Instructions for the task: Starting with the first line below, reproduce each line exactly until you have included the one bearing "Viewport: 614px width, 573px height.".

Material for this exercise:
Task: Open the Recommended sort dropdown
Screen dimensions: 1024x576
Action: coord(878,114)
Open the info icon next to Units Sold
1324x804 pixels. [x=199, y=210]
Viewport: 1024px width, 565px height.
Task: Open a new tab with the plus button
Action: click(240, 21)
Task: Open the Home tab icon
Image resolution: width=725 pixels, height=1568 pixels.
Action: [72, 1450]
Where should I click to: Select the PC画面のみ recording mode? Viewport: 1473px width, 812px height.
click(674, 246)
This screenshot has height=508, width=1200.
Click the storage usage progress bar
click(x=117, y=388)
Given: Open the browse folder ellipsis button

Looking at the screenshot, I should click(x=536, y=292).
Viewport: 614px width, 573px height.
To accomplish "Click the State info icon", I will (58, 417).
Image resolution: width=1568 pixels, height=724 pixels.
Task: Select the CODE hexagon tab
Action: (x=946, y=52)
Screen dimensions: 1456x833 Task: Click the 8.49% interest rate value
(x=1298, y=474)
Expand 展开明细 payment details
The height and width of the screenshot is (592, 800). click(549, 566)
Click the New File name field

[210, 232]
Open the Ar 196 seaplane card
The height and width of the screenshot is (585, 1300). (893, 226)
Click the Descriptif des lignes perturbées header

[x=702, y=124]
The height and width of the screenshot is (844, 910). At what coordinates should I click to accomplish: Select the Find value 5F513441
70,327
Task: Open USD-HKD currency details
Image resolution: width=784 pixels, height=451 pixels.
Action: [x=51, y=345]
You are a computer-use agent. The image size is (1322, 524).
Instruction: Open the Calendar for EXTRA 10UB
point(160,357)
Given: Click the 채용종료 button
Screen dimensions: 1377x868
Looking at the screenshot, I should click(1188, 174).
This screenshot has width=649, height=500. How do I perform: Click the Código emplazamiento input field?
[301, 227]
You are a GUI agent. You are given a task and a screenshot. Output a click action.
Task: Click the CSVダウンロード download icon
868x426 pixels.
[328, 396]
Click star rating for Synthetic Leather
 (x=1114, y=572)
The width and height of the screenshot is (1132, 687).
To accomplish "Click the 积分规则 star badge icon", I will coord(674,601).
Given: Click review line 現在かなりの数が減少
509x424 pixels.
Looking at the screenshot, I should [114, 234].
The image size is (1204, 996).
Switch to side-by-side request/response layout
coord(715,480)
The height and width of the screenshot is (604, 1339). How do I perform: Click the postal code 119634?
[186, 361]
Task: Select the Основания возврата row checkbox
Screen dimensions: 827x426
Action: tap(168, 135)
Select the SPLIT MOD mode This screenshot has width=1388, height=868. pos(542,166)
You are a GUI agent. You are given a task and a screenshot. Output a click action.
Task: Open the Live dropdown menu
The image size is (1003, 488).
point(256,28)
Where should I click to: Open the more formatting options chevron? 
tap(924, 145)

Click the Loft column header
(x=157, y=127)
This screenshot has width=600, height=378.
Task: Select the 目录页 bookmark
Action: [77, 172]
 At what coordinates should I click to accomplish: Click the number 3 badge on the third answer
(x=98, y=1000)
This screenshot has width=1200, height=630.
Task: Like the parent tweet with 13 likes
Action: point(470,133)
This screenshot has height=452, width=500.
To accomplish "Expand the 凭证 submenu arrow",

Expected output:
Task: Open the Recommended sort dropdown
Screen dimensions: 1024x576
Action: coord(878,114)
Open the info icon next to Units Sold
1324x804 pixels. [x=199, y=210]
Viewport: 1024px width, 565px height.
Task: Open a new tab with the plus button
Action: click(240, 21)
Task: Open the Home tab icon
Image resolution: width=725 pixels, height=1568 pixels.
Action: [72, 1450]
Where should I click to: Select the PC画面のみ recording mode? Viewport: 1473px width, 812px height.
click(674, 246)
This screenshot has height=508, width=1200.
Click the storage usage progress bar
click(x=117, y=388)
Given: Open the browse folder ellipsis button

Looking at the screenshot, I should click(x=536, y=292).
Viewport: 614px width, 573px height.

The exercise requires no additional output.